Солнце настигло меня в орешнике недалеко от дороги, и я понял, что бегу почти пятнадцать часов и если не отдохну прямо сейчас, то однажды ошибусь и серьезно пораню ноги. Выбрав переплетение стволов и крон поуютнее, как будто снова играл с друзьями в соседнем перелеске, я спрятался там и, прислонившись к влажной коре, заснул. Проснулся от громкого голоса. Кто-то гортанно высказывался и высоко хихикал; ему отвечал другой, обычный, немного вкрадчивый голос. Я прислушался и понял, что они говорят не по-немецки. Почему-то стало ясно, что это французский язык. С ужасом я почувствовал, что не могу выйти к ним в своей робе, полосатых брюках, босой. Но что делать? Дожидаться следующей ночи, красться и красть одежду, еду и гнать себя еще дальше? Я решил подождать, пробраться в деревню с поля и найти дом старосты. Деревня оказалась маленькой, в десяток дворов. Все они выглядели одинаково, и пока я, присев у изгороди, ломал голову, какой выбрать, во двор одного из них вышел худой пожилой человек, одетый единственно в брюки, подтянутые до верха живота и державшиеся на подтяжках с помпезными застежками-крокодилами. Человек посмотрел на меня, и я почувствовал, что он не пойдет сообщать о моем появлении. Я понял это по взгляду, но все же, когда я поднимался, колени дрожали. Ни слова не говоря, он отвел меня в сарай и, знаком велев подождать, скрылся и вскоре вернулся со старой клетчатой рубашкой, потертыми брюками и вполне еще не расползшимся пиджаком. Полосатое обмундирование к этому моменту горело в печи. Посмотрев на мои ноги, он покачал головой, сгинул еще на час и вернулся со шнурованными ботинками, которые оказались мне велики лишь на размер. За все то время он не произнес ни слова, а потом сказал по-русски: «Пойдем».

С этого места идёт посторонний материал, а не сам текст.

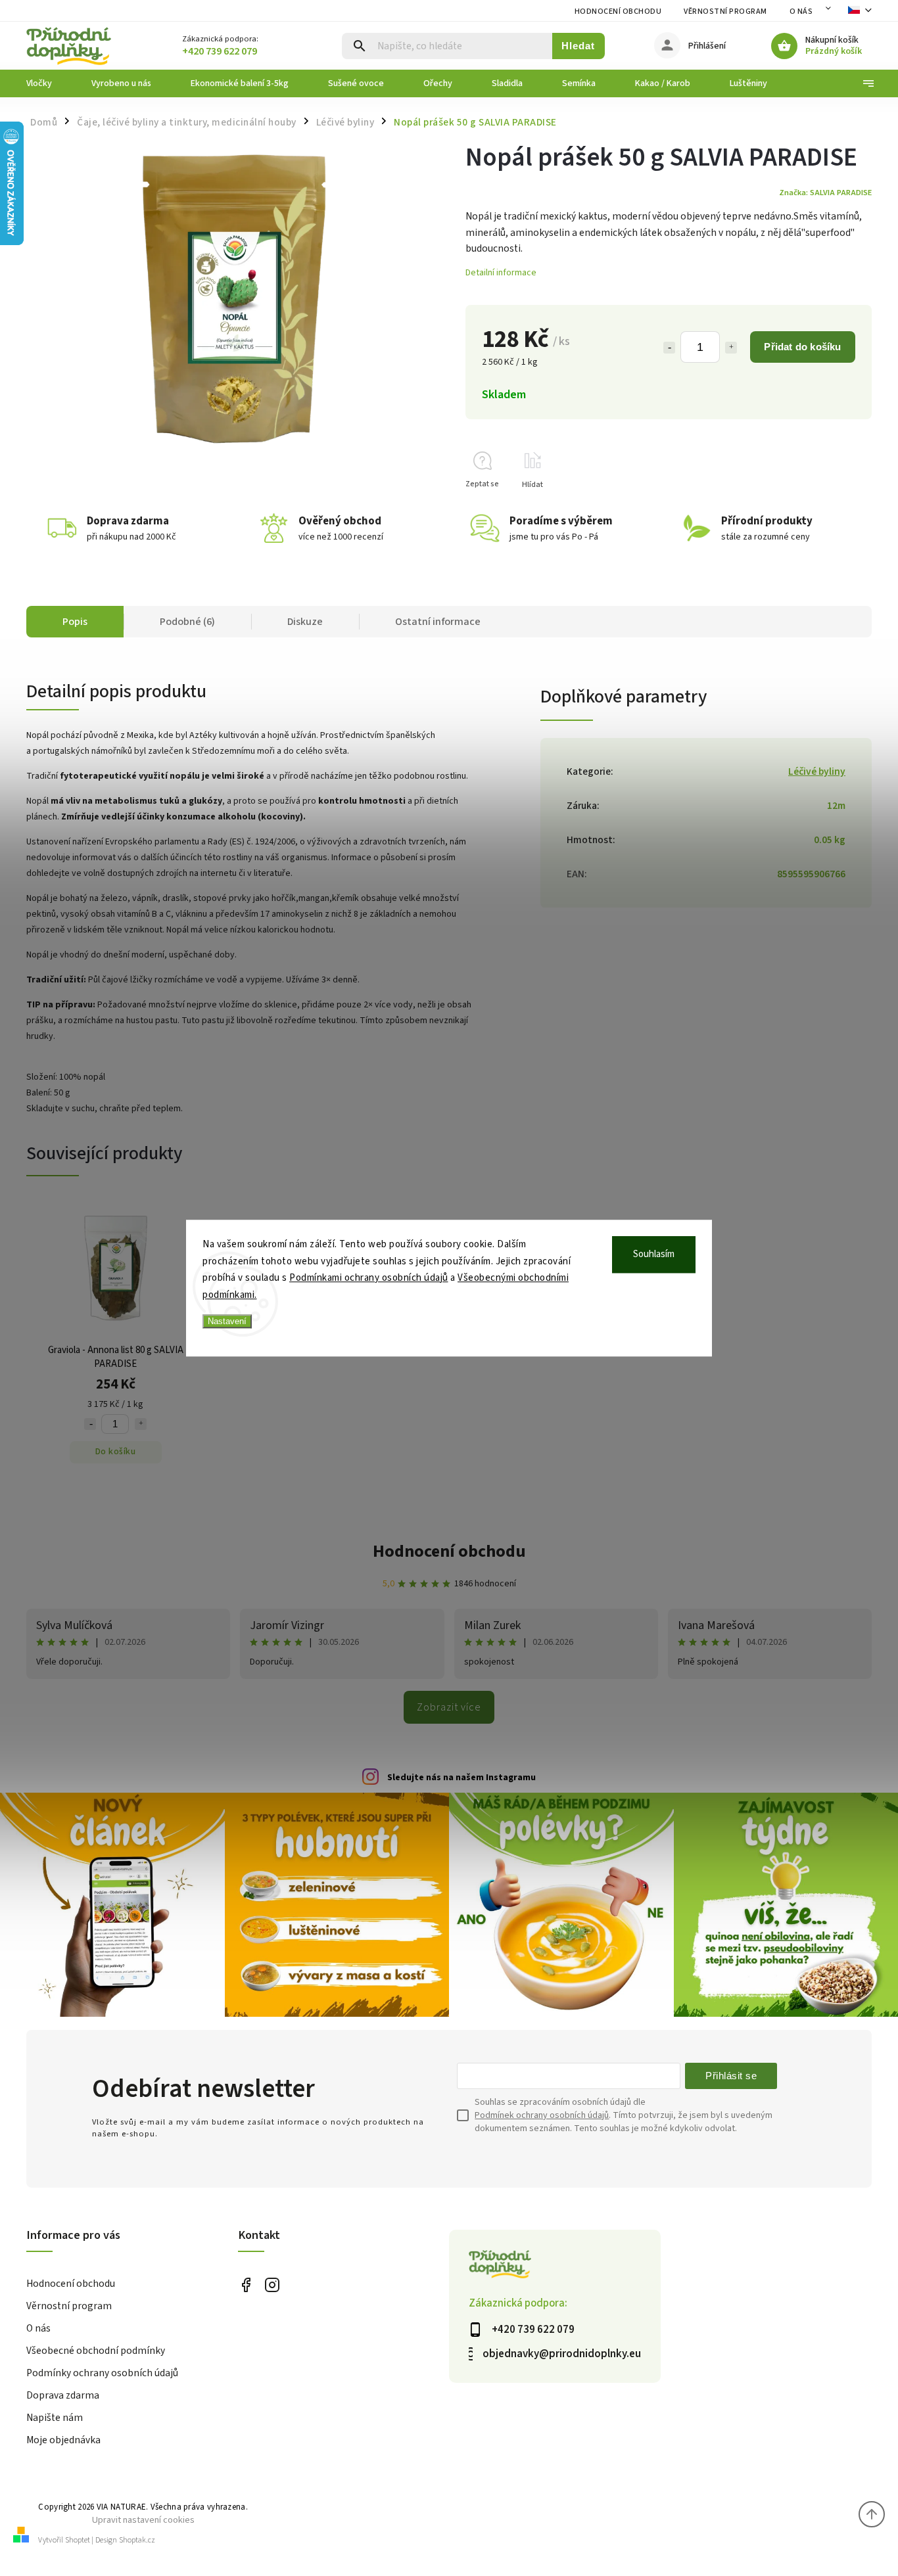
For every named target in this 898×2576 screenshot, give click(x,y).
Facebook (246, 2284)
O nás (801, 11)
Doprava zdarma (62, 2395)
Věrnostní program (725, 11)
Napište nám (54, 2417)
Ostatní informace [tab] (438, 621)
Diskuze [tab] (305, 621)
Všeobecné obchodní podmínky (95, 2350)
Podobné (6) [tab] (187, 621)
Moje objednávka (63, 2440)
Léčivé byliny (816, 771)
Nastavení (227, 1321)
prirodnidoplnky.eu (272, 2284)
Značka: (825, 192)
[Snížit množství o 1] (669, 348)
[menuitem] (49, 83)
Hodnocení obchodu (618, 11)
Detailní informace (500, 272)
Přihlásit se (731, 2075)
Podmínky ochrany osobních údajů (102, 2373)
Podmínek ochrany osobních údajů (542, 2115)
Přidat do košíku (802, 346)
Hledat (578, 45)
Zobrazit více (449, 1707)
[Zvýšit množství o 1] (731, 348)
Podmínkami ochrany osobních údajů (368, 1278)
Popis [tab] (74, 621)
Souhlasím (653, 1254)
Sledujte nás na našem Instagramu (461, 1777)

Я вздрогнул, потому что тогда еще не знал, что бельгийцы любят учить языки, просто так, ни для чего. Одни собирают пуговицы с гербами, марки с птицами, фарфоровых купидончиков — что угодно, в общем, утварь; другие — слова, даже в деревнях. Валлонские деревни походили на стан войска, где каждый рыцарь построил себе из валунов маленький замок с бойницами и флюгером. Их коммуны существовали как вольные городки. Эти коммуны незаметно перетекали в пригороды больших городов. Профондевиль, где скрывались, как выразился благодетель с подтяжками, «те, на кого охотятся наци и рексы», был такой же коммуной. Прежде чем уговаривать хозяина единственного в Гельфе — так называлась деревня — грузовичка, который ехал в Намюр и мог бы подвезти меня ближе к Профондевилю, он расспросил, кто я, откуда и как оказался здесь. Акцент его неуловимо напоминал речь глухого. Я решил ничего не скрывать и рассказал все. Он выслушал, качая головой, и объяснил, что уезжать надо быстро. Нет, конечно, немцы сидят в городах и могут нагрянуть в арденнскую глушь только в случае специальной облавы, бельгийская полиция настроена против немцев, хотя рисковать не стоит, в стаде полно паршивых овец, — но рексисты, местная наци-партия, шныряют туда-сюда и сдают эсэсовцам беглецов из лагерей и угольных шахт.
После полудня мы сели в грузовик. В холщовой сумке лежали кусок пирога, яйца, немного говядины и алюминиевая фляга с водой. Имя того, кого следовало искать в Профондевиле, я запомнил. Кем он приходился пожилому валлону, я тогда не знал. Имена тех, кто помогал мне, я не спрашивал, а они не называли. К тому моменту я устал сомневаться и чувствовал, что я бессилен распорядиться своей судьбой по-другому, и целиком доверился им. Тем не менее я никак не мог привыкнуть к тому, что они совершают что-то бескорыстное по отношению ко мне и не стремятся принудить к чему-то. Водителем оказался длинный парень, из кармана рубашки которого как платок торчала мягкая пачка папирос. Мы договорились на плохом немецком и жестами, что я спрячусь в пустом кузове под накрывавшим его кожухом. Завидев патруль или иную угрозу, водитель стукнет дважды в стекло кабины, и если я успею сбежать, хорошо — если же нет и нас остановят, водитель скажет, что я, вероятно, залез в Батинкуре, куда грузовик должен был припетлять безлюдными дорогами.